**Exercise goal**
Reproduce the records exactly, but not the pictures.

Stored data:
● ● ● ● ●

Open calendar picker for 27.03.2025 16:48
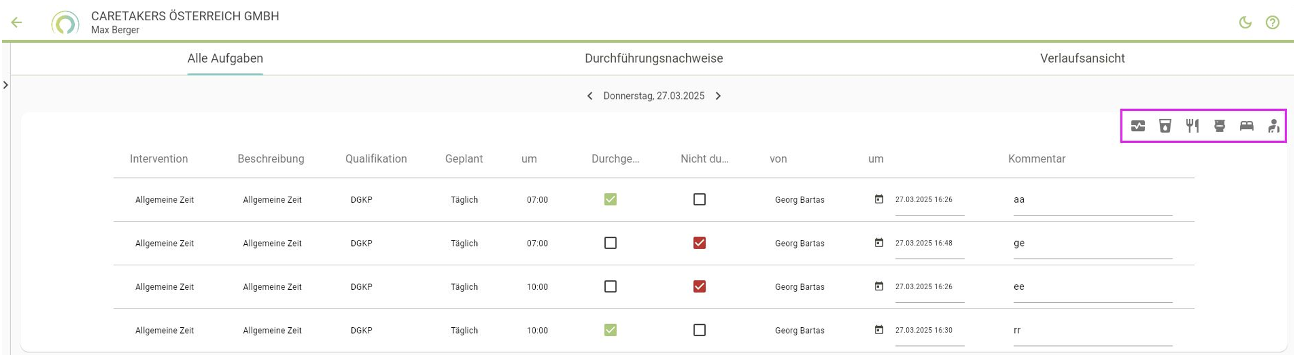(x=879, y=243)
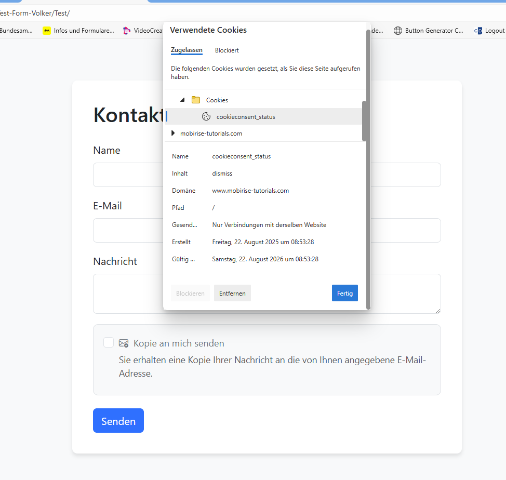Click the cookie icon beside cookieconsent_status
506x480 pixels.
point(206,117)
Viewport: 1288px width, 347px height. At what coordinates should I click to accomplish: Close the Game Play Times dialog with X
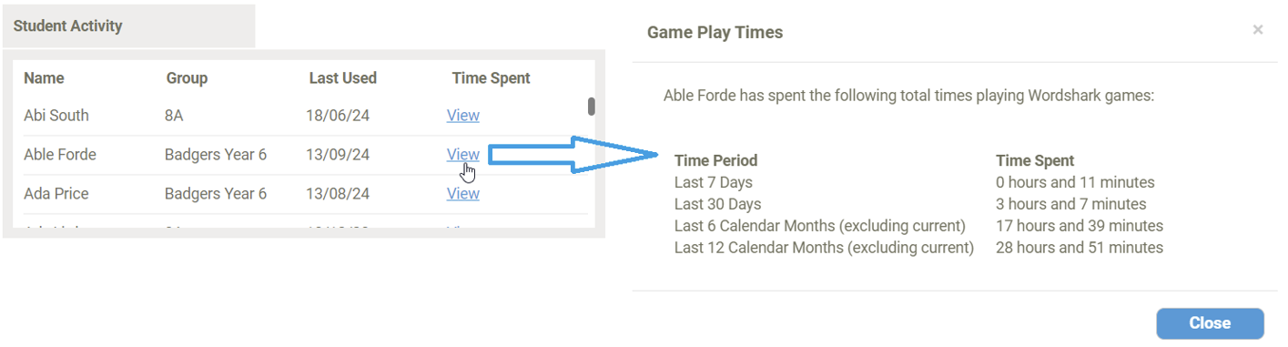1257,30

● ● ● ● ●

**Exercise output**
Open calendar picker for 27.03.2025 16:48
(x=879, y=243)
Click the cookie icon beside cookieconsent_status
506x480 pixels.
point(206,117)
Viewport: 1288px width, 347px height. At what coordinates should I click to accomplish: Close the Game Play Times dialog with X
1257,30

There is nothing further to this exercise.